Начальство толпилось на сцене, кто-то утирал слезы, сморкался, говорились краткие скорбные речи. Слово взял начальник политотдела – невысокий толстый полковник с круглым, изрезанным глубокими морщинами лицом. Мы не любили его за казенно-крикливое отношение к нам и прозвали Карабасом-Барабасом. Он начал речь: «Царское правительство отправляло товарища Сталина в ссылку в Сибирь семь раз, он бежал из ссылки шесть раз», и вдруг зарыдал в голос, совершенно по-бабьи, и крупные слезы градом покатились по лицу и закапали на шинель.
Я изо всех сил пытался заплакать, морщил брови, напрягал лицо, до боли впивался ногтями в ладони – ничего не выходило. Ругал себя за бездушие, за неспособность почувствовать общую великую скорбь. Напрасно. Покосился на своих товарищей – все те же угрюмые лица, в младших ротах кое-кто всхлипывал.
И вдруг тяжелое чувство ушло, улетучилось. Мне захотелось, чтобы унылая церемония закончилась как можно скорее – выйти на свет, на свежий воздух, вдохнуть его полной грудью.
Сегодня мне 75, и я понимаю отчетливо, что Сталин правил нашей огромной страной, постоянно поддерживая в головах миллионов советских людей тлеющий огонь гражданской войны. Более чудовищного преступления против своего народа представить себе невозможно.

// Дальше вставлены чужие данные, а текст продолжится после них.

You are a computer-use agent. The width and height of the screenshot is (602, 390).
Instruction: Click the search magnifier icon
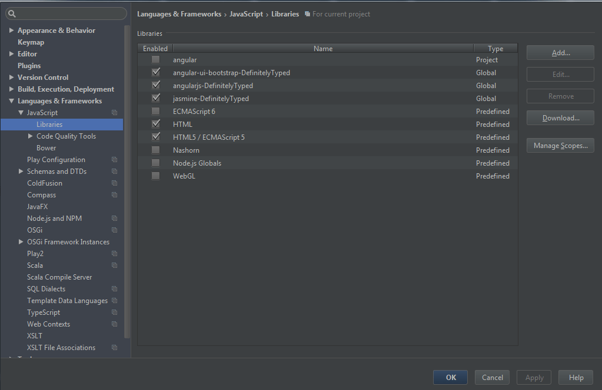click(x=12, y=14)
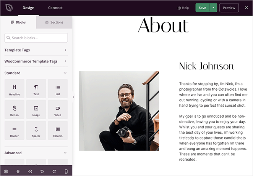Collapse the left sidebar panel arrow
This screenshot has height=176, width=253.
pyautogui.click(x=73, y=97)
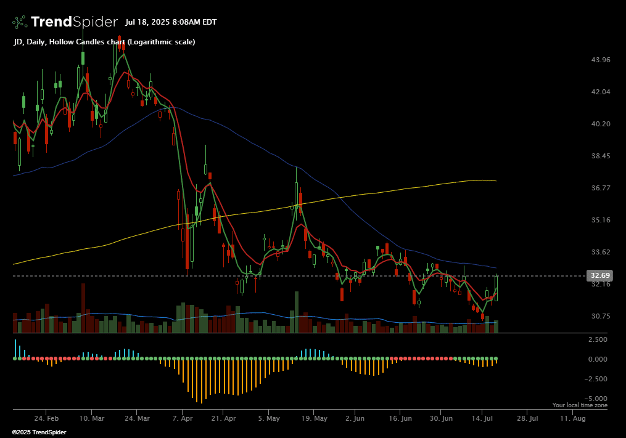Select the 11. Aug date marker
Screen dimensions: 626x438
573,418
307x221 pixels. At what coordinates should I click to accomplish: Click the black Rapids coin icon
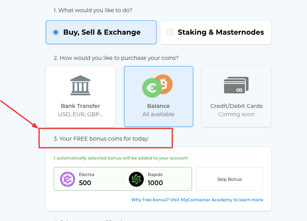click(136, 179)
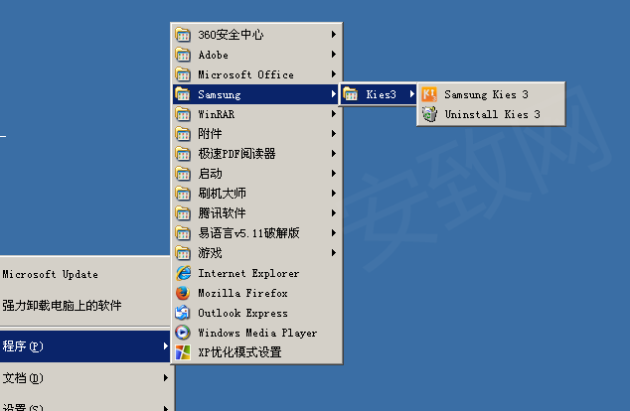The image size is (630, 411).
Task: Click the Samsung Kies 3 application icon
Action: pos(429,94)
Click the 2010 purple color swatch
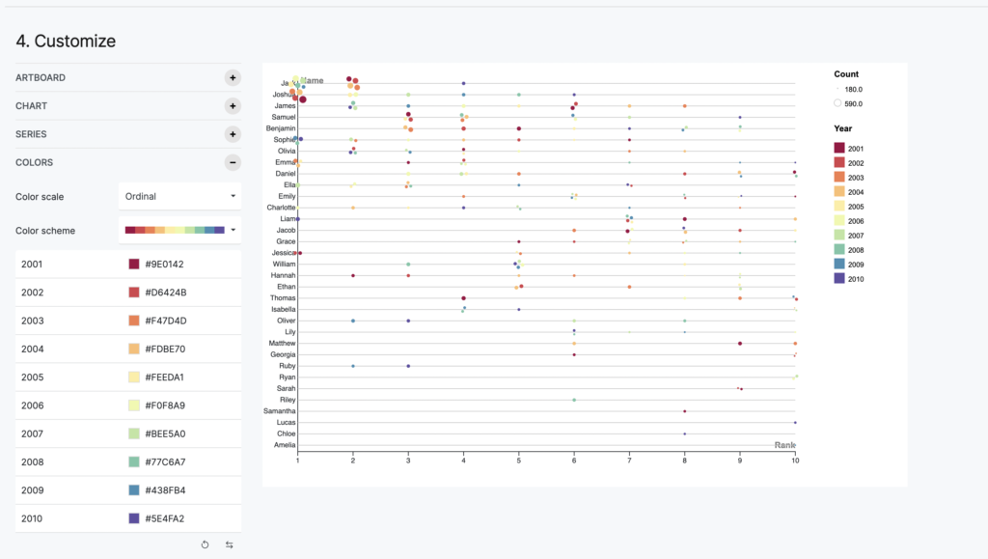The width and height of the screenshot is (988, 559). pos(133,518)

Фридрих Сергеевич Логинов (р. 1937),
дипломат
Mariana Gurduza (постизФБ):
Моему дяде на тот момент было всего 6–7 лет, не более. Он уже ходил в школу. Как полагается, завуч собрала всех детей и сообщила новость о смерти Сталина. Мой дядя, будучи самым маленьким ребенком, начал смеяться и баловаться: «Ура, Сталин умер...»
В качестве наказания его поставили перед всей школой на колени, сильно наклонив голову, на несколько часов, пока кровь не пошла носом.
Эта фраза чуть не погубила всю семью: моих бабушку и дедушку и их на тот момент 4 детей. Спасло то, что дедушка воевал и вернулся с войны с орденами. Но еще долго его таскали «по кабинетам»... а ведь ЭТО делали л-ю-д-и, но не человеки, я так думаю.